Discussion and Future Works
Based on the analysis above, the human drivers with a high SA level and a high HP level seem follow different gaze strategies in the take-over process. Both the SA level and the HP level are considered important in the take-over process. The high SA group would allocate more attention to the center of the road but less to the other parts of their view after the TOR. But after they detected there were hazards in front of them, they would focus less on the center of the road and spread their attention more to various areas. However, the high HP group kept focusing on the center of the road the whole time, from the TOR to the end of the trial. The conflict between the gaze strategies from the high SA group and the high HP group was an unexpected finding because we assumed that the drivers’ optimal gaze strategy should be similar.
The result could be caused by a few reasons. In the current study, drivers’ SA level of each trial was obtained from their answers to the SAGAT questions, which tested information about the surrounding environment after the TOR. Therefore, to gain a higher SA level, they need to expand their attention to multiple areas in their view and observe more incidents. Meanwhile, to timely detect the hazards, which happened on the road or by the roadside, drivers ought to focus more on the center part of the view. One thing to notice about the take-over process is that once the driver sees the hazard and feels confident enough that no collision will occur, he or she will no longer need to focus too much on the hazard location. The fact that high HP groups kept focusing on the “Center” may be caused by visual tunneling, which is a narrowing of drivers’ visual attention due to cognitive pressure (Briggs et al., 2011).
In this study, we focused on drivers’ eye movement data and aimed at discovering what is the best gaze strategy to ensure a safe and efficient take-over action. In conclusion, the best gaze strategy depends on the time windows. Before the hazard is perceived, it is better to focus more on the center of the view area to find out the hazard location as soon as possible. After the hazard is detected, a driver should spread their visual attention to multiple areas in the view to gain more surrounding information and to obtain a high SA level. In other cases, there might be other triggers for the TOR, so the drivers should try to find that trigger first before spreading their attention to other areas.

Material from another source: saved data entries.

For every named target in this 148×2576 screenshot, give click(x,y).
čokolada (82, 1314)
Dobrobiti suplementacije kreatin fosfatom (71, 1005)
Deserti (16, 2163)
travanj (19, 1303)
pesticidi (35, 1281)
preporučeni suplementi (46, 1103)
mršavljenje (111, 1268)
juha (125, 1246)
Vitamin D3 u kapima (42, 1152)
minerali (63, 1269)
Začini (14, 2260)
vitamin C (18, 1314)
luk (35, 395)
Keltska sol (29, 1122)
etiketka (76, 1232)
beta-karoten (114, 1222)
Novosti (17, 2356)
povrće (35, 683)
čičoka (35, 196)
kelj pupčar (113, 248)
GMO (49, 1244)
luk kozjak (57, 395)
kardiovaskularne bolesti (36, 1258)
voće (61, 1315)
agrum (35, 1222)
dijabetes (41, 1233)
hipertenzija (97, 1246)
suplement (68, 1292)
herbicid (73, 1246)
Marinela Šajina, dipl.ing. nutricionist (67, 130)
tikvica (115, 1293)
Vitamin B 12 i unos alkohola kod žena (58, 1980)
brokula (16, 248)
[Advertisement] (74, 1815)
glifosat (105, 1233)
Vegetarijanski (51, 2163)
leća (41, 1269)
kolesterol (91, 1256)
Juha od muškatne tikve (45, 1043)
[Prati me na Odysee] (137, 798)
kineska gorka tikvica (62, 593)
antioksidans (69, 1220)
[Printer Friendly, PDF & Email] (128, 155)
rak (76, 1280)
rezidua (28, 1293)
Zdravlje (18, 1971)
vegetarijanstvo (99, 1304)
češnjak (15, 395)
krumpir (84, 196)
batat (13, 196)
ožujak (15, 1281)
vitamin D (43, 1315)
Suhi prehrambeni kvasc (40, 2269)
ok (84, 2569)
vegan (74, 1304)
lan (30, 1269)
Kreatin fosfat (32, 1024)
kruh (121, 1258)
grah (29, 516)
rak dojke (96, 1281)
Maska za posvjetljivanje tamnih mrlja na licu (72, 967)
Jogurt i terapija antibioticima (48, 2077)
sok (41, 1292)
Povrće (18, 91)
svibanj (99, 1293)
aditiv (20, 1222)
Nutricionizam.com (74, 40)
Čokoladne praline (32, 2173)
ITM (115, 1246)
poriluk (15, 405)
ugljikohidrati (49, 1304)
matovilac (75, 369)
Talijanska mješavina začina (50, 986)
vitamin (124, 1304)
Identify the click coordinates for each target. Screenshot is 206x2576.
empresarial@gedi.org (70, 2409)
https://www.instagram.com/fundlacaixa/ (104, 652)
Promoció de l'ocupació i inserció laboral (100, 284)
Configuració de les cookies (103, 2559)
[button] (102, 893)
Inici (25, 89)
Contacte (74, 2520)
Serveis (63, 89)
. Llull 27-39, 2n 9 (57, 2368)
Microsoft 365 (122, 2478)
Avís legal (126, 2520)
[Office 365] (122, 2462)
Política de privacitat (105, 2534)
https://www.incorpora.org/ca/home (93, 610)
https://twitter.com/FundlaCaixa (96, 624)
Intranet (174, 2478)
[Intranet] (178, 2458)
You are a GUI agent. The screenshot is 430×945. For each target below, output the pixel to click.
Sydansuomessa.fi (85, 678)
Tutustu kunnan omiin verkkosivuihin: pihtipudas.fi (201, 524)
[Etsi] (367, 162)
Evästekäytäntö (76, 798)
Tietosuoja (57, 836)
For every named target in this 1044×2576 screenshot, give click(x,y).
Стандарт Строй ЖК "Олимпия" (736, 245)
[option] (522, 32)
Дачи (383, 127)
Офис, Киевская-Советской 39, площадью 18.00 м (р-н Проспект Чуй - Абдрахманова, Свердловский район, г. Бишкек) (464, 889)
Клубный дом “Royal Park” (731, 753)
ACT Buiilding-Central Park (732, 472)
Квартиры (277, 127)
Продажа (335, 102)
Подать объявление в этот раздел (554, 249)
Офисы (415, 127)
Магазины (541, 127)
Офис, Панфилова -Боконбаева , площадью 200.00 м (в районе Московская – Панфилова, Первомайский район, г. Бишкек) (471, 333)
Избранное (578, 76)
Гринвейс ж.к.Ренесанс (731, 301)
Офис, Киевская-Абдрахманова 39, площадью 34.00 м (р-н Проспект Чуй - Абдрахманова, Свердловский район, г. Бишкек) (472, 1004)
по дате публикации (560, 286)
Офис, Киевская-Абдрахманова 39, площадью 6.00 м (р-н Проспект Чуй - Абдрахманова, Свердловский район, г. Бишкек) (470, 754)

This finding can provide some implications for the future design of the Take-over Request. If some guidance about the reason for Take-over Requests can be provided, drivers might have better performance during the take-over process. Following the guidance, it could take them a shorter time to understand the adverse event leads to TOR and help them feel confident in expanding the visual scan areas. In future work, we could target finding the difference in drivers’ gaze strategies between situations with or without the guidance provided together with the TOR.